Tuesday, June 16, 2009

When PCs Were Uber-Heroes; Killing Thor

Remember back when PCs used to take on gods and win?

Someone once wrote that simply by including stats for deities and gods, a designer invites players to pit their characters against said deities as extravagant monsters. This may have been Mark Rein-Hagen, creator if Vampire: the Masquerade who, rather famously, failed to include stats for his Antediluvian clan founders (and rather disingenuously, I may add since a possible theme of the game is diablerie of one’s elders). Or maybe not…one thing about the original VtM is it allowed individual Storytellers to define (or redefine) their own origins of the “vampire creation myth.”

But I digress…whoever initially said it, they were spot on. I can recall when I first laid hands on the AD&D Deities and Demigods (owned and borrowed from my buddy, Matt) and thinking it was basically a big ol’ Monster Manual. After all, it has the same basic set-up, right? Stat block, short description of deity, little picture? The gods all have hit points, so they can be fought, right?

So of course we put it to the test…or rather, I put the test to my players. Remember that back in those early days (circa age 9-10), I was still bumbling through many of the rules, and hadn’t yet realized that AD&D and B/X were two separate systems. One of the earliest players in my D&D campaigns was my buddy, Jason. His family was a bunch of soccer fanatics (players, coaches, fans) waaaay back before the MLS; his single-mom drove a full-on 1980s non-mini-van (brown, I believe, though I seem to remember them also have one that was blue-and-white striped…maybe they traded one in for the other?). Jason would change schools in the 4th or 5th grade around the same time his family would become Born Again Christians and I would stop being allowed to go over to his house by my parents (who were a little freaked out by how he and his mom would get down and “pray in tongues”). In middle school, he would become a heavy-metal head-banger with an electric guitar…but that was after he’d stopped hanging with our D&D group.

** Instructions **
1. In the blog post about player characters fighting gods, whose copy of the AD&D Deities and Demigods did the writer borrow?
2. Carry on the blog post about player characters fighting gods, starting after its final sentence.

** Records supplied **

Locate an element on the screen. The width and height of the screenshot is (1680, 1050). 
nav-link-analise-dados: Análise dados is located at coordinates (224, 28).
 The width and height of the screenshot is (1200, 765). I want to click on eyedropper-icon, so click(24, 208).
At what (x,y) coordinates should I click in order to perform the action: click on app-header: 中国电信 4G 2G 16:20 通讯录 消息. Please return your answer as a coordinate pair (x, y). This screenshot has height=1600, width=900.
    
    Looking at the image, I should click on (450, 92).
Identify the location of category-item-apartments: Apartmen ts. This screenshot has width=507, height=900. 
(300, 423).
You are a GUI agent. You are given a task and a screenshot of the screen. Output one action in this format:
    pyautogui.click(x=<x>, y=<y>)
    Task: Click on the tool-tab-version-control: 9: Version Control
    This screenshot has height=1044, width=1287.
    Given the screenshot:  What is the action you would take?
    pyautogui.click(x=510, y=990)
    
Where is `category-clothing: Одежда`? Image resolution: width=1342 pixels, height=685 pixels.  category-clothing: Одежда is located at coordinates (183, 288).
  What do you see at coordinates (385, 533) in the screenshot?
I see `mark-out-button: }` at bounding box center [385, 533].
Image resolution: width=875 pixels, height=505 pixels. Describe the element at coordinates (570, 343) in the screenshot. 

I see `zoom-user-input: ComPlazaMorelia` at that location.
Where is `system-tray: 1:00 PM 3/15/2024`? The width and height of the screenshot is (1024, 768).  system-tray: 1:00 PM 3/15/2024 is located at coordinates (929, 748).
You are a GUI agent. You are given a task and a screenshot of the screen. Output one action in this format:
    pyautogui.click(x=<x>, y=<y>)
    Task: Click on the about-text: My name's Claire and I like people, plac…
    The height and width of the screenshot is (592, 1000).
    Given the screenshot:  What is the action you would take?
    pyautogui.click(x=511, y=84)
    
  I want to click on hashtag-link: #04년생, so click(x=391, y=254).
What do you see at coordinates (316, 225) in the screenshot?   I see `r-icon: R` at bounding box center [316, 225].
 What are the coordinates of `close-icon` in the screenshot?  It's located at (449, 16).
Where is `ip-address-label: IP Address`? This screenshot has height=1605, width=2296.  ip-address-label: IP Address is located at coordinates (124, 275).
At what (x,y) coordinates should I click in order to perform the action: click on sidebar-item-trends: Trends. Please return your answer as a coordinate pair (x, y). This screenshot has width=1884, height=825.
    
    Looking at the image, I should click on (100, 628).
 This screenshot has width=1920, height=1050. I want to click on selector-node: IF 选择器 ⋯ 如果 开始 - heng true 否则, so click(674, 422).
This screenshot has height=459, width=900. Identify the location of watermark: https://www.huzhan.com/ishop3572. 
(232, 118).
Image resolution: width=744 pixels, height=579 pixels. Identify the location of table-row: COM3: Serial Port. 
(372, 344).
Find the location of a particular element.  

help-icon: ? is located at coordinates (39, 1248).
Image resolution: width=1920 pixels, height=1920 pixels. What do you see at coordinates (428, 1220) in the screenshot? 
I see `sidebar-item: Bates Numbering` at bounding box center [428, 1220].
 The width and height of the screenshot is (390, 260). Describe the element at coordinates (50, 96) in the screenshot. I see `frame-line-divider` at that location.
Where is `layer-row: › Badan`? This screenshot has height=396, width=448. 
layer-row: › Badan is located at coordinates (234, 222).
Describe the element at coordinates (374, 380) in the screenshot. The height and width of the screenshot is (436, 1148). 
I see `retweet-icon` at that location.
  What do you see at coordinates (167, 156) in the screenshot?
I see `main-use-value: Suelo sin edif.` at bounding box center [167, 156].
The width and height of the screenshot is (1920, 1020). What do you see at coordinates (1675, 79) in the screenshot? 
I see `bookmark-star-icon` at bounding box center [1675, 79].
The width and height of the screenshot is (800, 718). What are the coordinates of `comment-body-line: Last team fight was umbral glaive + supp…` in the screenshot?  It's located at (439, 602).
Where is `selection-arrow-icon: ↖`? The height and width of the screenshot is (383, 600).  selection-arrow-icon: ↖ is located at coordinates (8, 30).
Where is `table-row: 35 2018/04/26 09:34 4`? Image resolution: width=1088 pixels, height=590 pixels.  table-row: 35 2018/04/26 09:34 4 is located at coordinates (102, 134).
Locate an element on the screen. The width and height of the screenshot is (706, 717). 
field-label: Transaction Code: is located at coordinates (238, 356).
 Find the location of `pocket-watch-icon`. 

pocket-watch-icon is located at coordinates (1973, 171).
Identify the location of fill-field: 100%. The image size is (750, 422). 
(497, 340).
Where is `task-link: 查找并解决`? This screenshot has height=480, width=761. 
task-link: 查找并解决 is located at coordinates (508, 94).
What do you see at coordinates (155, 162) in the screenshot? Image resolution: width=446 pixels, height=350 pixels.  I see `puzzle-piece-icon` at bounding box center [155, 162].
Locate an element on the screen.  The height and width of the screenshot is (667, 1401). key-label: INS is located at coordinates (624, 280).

** Responses **
1. It belonged to the writer's buddy, Matt.

2.
Anyway, in 1982 those days were still far off and he was playing one of the longest running characters in the campaign…a thief named “Sneakshadow.” Sneakshadow was probably in his late teens, or early 20s in terms of Level when he challenged Thor to a throw-down on the god’s own plane of Asgard. Not deigning to smite the infidel with mighty Mjolnir, he instead blasted the rogue with a 100 dice lightning bolt (per the DDG, Thor can project this 1/day from Mjolnir). Jason cheerfully showed me his ring of spell turning on his character sheet, Thor promptly failed his own saving throw, and the rest (as they say) is history.

I’m pretty sure we rolled all 100 dice, just to make sure…I seem to recall A LOT of adding (and nail biting!) as we tried to get closer and closer to Thor’s hit point total.

Actually, now that I think about it, it seems to me that Sneakshadow initiated the engagement by BACKSTABBING the God of Thunder. This is the kind of thing you do when you’re 9 years old and have no adult supervision in your D&D game. I wonder how he got to Asgard in the first place…rainbow bridge, perhaps…?

Later on, in reading the description of the Ring of Spell Turning in the DMG we discovered that it did not function against magical items (as if a mundane magic item would function against Mjolnir anyway!!), and I believe we ret-conned the whole thing.

Which probably made Thor very happy since, killing him on his own plane, we had ruled he was permanently dead. That kind of thing can really upset the celestial hierarchy, you know? Not to mention leave a gaping hole in the fight roster of Ragnarok.

I believe Sneakshadow’s patron was Loki...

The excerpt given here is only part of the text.